Five years have passed on screen since the events of 2010's How to Train Your Dragon, in which inventive fifteen-year-old Hiccup (Jay Baruchel) waged peace between his Viking village of Berk and dragonkind, as represented by bloodied but unbowed animal Toothless. Hiccup and Toothless are still joined at the hip, practicing new flying stunts as they explore and map outlying regions. Hiccup still faces pressure from dad Stoick (Gerard Butler), but of a more benign variety: Stoick lovingly wishes to pave the path of succession for his son to become chief. Hiccup isn't so sure he wants the job, but even as that question is postponed by trouble, the trouble will again test Hiccup's capacity for (unconventional) leadership.
That trouble arrives in the form of dragon trappers who don't share Berk's enlightened view of living in harmony with the fire-breathers. Pompous, all-bark-no-bite Eret (Desmond Harrington of Game of Thrones) turns out to be merely a lackey to the fearsome Drago Bludvist (Djimon Hounsou), who has history with Stoick. The bigger shock comes when Hiccup discovers a hidden dragon sanctuary caretaken by someone who has even more significant history with Hiccup's family: the guarded Valka (Cate Blanchett). Hiccup again casts himself in the role of peacemaker, now protecting a hard-earned new way of life, but can war be averted if people won't come to terms?

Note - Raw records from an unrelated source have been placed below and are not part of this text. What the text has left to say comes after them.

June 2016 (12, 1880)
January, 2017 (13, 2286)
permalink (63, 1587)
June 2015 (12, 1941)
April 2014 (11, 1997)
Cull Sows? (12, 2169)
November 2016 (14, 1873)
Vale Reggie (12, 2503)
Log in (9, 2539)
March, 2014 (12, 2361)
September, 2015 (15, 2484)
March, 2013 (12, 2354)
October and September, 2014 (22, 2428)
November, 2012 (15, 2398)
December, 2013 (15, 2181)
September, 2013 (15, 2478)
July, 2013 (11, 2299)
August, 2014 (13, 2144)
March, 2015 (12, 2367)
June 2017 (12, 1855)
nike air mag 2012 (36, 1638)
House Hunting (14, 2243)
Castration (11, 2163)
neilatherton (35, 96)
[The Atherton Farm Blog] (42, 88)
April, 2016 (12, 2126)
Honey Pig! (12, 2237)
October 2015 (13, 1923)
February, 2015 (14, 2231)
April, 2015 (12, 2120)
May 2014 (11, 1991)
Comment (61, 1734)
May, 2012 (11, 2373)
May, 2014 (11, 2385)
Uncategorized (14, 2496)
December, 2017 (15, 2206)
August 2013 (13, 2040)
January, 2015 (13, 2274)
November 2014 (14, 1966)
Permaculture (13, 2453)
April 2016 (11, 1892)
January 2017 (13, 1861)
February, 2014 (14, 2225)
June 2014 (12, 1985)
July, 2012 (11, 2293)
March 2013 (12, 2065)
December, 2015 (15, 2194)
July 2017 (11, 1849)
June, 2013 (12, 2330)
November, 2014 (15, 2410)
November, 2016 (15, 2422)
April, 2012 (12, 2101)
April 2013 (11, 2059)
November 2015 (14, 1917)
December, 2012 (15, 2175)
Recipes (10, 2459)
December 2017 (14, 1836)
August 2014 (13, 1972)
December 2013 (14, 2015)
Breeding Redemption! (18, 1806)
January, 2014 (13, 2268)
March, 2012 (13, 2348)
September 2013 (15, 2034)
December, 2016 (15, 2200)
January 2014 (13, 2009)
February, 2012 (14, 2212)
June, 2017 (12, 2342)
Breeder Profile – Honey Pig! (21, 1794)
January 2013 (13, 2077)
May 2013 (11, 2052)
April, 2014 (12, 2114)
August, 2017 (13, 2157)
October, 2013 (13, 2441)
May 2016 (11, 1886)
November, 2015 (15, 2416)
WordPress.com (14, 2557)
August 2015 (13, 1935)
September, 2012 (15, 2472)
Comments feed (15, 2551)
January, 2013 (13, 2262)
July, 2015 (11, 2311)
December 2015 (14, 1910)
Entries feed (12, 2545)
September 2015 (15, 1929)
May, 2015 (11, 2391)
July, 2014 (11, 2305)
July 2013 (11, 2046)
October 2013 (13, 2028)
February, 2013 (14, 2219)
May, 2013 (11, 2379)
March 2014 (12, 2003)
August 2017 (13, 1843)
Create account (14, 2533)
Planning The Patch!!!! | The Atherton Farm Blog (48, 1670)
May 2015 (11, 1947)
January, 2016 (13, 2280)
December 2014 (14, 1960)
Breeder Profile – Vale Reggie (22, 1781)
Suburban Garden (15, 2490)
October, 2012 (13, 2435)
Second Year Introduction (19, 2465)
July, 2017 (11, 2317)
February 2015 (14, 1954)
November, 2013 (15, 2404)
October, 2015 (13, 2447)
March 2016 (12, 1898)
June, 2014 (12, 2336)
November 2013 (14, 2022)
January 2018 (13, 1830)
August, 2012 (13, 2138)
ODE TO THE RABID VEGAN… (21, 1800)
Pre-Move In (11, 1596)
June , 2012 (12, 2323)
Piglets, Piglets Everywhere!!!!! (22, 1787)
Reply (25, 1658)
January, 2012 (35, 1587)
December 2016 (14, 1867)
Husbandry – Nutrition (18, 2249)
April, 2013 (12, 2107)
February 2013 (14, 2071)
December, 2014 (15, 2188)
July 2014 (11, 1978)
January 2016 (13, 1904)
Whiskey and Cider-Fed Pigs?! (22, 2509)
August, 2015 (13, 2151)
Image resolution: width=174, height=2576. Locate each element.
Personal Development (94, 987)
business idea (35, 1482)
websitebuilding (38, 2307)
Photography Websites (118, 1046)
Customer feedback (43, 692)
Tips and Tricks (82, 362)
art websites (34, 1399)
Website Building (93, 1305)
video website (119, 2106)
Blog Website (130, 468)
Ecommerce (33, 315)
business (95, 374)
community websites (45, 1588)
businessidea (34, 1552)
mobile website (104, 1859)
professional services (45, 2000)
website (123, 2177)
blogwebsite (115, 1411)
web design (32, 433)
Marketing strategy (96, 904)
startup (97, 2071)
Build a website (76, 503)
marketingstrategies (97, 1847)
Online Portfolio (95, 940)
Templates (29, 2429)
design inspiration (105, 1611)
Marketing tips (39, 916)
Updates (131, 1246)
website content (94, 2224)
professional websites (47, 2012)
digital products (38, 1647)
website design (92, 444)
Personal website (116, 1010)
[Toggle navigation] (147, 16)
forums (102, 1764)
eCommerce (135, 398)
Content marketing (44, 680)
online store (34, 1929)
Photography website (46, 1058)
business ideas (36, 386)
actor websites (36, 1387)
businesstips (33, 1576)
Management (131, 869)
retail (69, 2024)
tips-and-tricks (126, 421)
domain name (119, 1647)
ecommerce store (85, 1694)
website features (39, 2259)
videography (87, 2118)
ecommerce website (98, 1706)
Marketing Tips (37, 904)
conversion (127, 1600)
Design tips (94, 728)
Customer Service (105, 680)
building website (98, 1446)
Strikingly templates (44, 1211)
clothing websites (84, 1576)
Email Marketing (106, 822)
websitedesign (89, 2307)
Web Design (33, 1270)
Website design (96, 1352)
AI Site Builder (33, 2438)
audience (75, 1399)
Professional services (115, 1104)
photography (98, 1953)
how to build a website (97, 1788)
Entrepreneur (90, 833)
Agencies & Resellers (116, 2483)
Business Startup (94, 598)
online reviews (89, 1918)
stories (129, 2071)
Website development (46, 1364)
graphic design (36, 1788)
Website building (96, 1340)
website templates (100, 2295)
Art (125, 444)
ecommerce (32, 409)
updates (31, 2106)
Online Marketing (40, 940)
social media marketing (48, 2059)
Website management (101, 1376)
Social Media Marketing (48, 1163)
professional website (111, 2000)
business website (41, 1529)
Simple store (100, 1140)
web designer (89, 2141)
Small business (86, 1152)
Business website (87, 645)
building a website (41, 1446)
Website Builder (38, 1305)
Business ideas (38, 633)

That's a troubling question for a kids' movie, which would ordinarily simply embrace peace or embrace war. Stoick avers, "Men who kill without reason cannot be reasoned with," but a subtler point about powerful weapons (from guns to trained soldiers following orders) comes out when someone notes, "Good dragons, under the control of bad people, do bad things." The series remains focused, too, on Hiccup's development. Despite the presence of lots of supporting characters—including America Ferrera's tough, smart Astrid—this remains a coming-of-age story, with this chapter focused on earning leadership and loyalty through earnest self-improvement. Of living up to Dad, Hiccup muses, "How do you become someone that great, that brave, that selfless? I guess you can only try."
All that aside, DreamWorks Animation ups the ante visually (under the sharp direction of Dean DeBlois, who also scripted). The flight scenes are truly wondrous, especially the quieter ones—though scenes of dragon races and high-flying battle are certainly spectacular. The character acting has also leapt and bound over the uncanny valley, helping this sequel to be surprisingly emotional. While delivering the epic goods, the How to Train Your Dragon franchise continues to keep its eye on helping kids become better people, and that's a cause worth fighting for.